Demandas judiciais por vícios construtivos têm se tornado cada vez mais comuns no mercado da construção civil. Incorporadoras, construtoras e empresas de engenharia são acionadas com frequência para responder por alegados defeitos estruturais ou funcionais em imóveis recém-entregues.
Um ponto crítico nesse tipo de litígio diz respeito à distribuição do custo da perícia judicial: quem deve arcar com os honorários técnicos quando há alegação de relação de consumo?
Inversão do ônus da prova: o que isso significa — e por que não altera a responsabilidade pelo pagamento da perícia
É comum que, nas Ações de vícios construtivos, o autor da ação alegue ser um consumidor e peça ao juiz a chamada inversão do ônus da prova— ou seja, que a responsabilidade por apresentar provas seja transferida da parte que fez a acusação (o consumidor) para quem está sendo acusado (a empresa).
A justificativa para esse pedido costuma ser a “hipossuficiência técnica”, isto é, a suposta desigualdade de conhecimento ou recursos entre consumidor e construtora/incorporadora.
Essa previsão encontra respaldo no art. 6º, inciso VIII, do Código de Defesa do Consumidor (Lei nº 8.078/1990), que autoriza a inversão do ônus da prova quando houver verossimilhança na alegação ou hipossuficiência do consumidor.
Contudo, a jurisprudência tem reiterado que essa inversão não é automática e, mesmo quando concedida, não significa que a empresa tenha que pagar pela perícia técnica.

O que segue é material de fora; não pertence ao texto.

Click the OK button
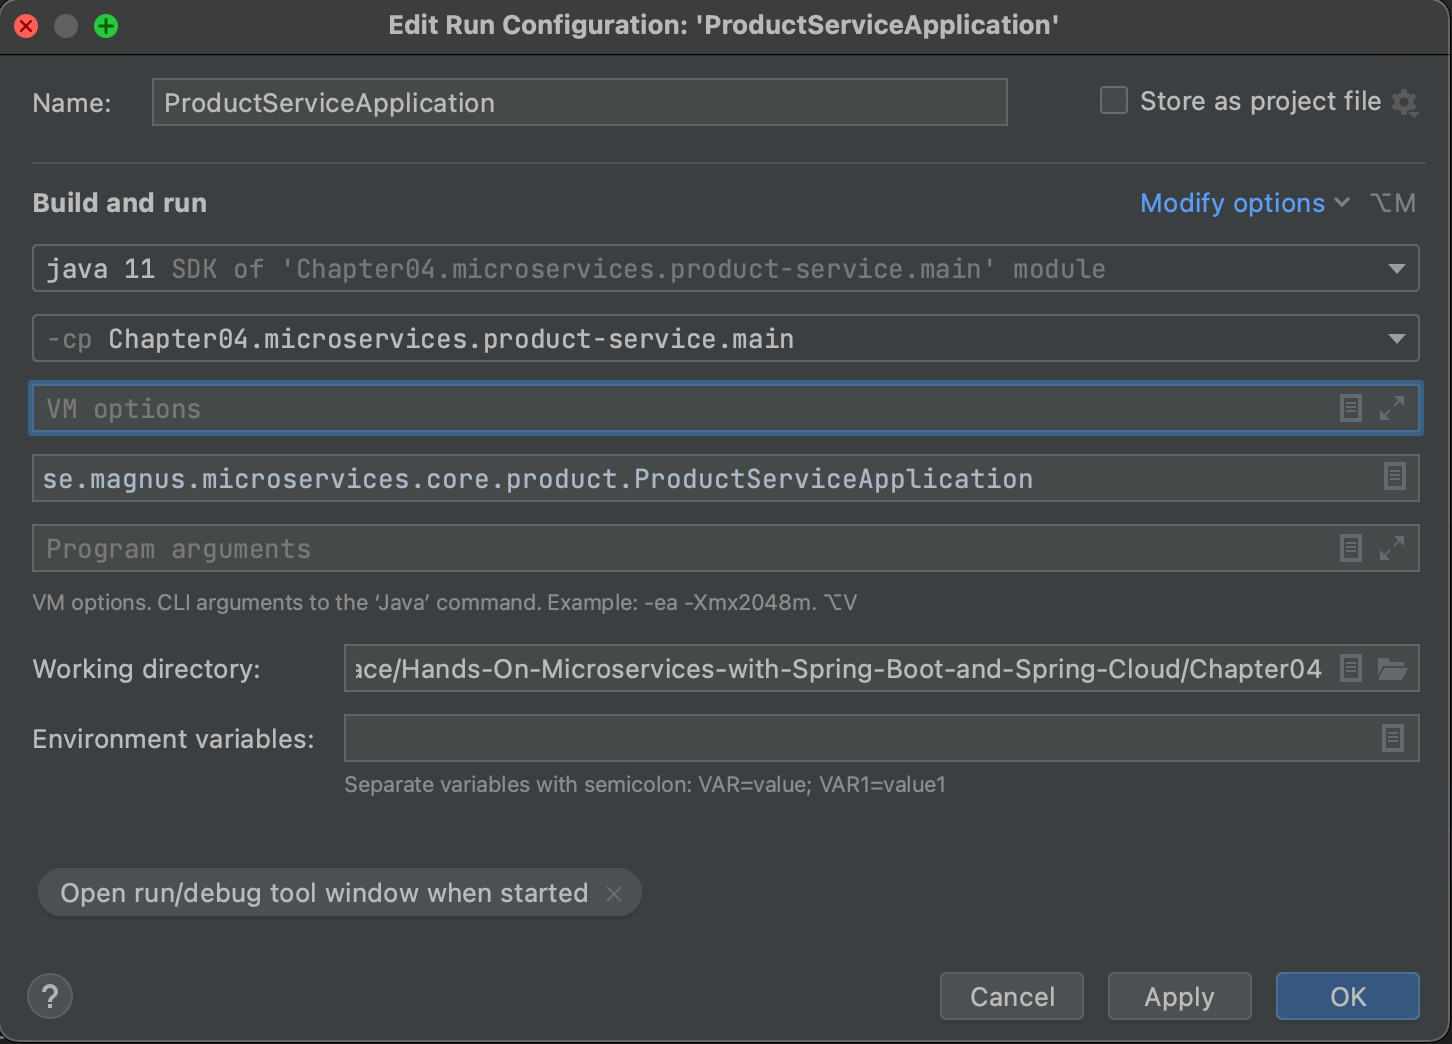1452x1044 pixels. (1347, 996)
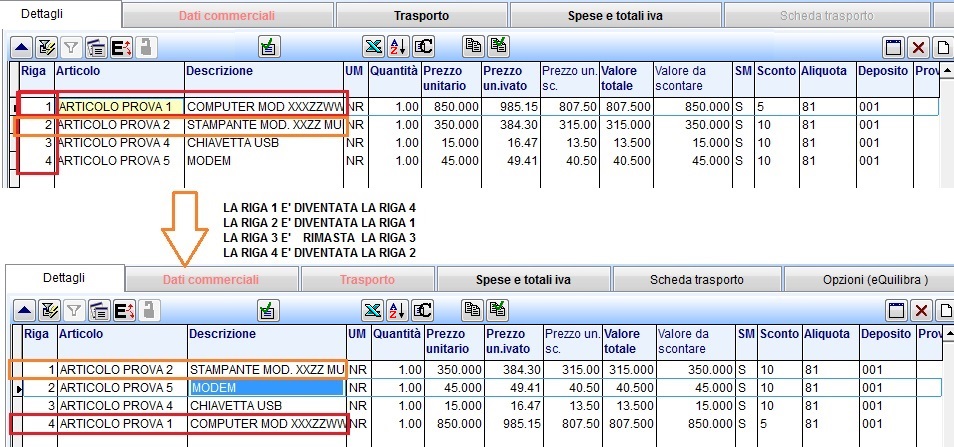Select the highlighted MODEM cell in the lower grid
The image size is (954, 447).
pyautogui.click(x=266, y=387)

A responsabilidade pelo adiantamento dos honorários periciais permanece disciplinada pelo Código de Processo Civil (art. 95 da Lei nº 13.105/2015), segundo o qual a parte que requer a prova técnica deve, em regra, arcar com seu custo.
Em decisão recente, a Terceira Turma Cível do Tribunal de Justiça do Distrito Federal e Territórios (TJDFT) acolheu o recurso de uma incorporadora, afastando a obrigação de adiantamento da perícia, mesmo diante da inversão do ônus da prova concedida ao autor.
No caso, o juízo de origem havia determinado que a incorporadora custeasse os honorários periciais com base na aplicação do CDC.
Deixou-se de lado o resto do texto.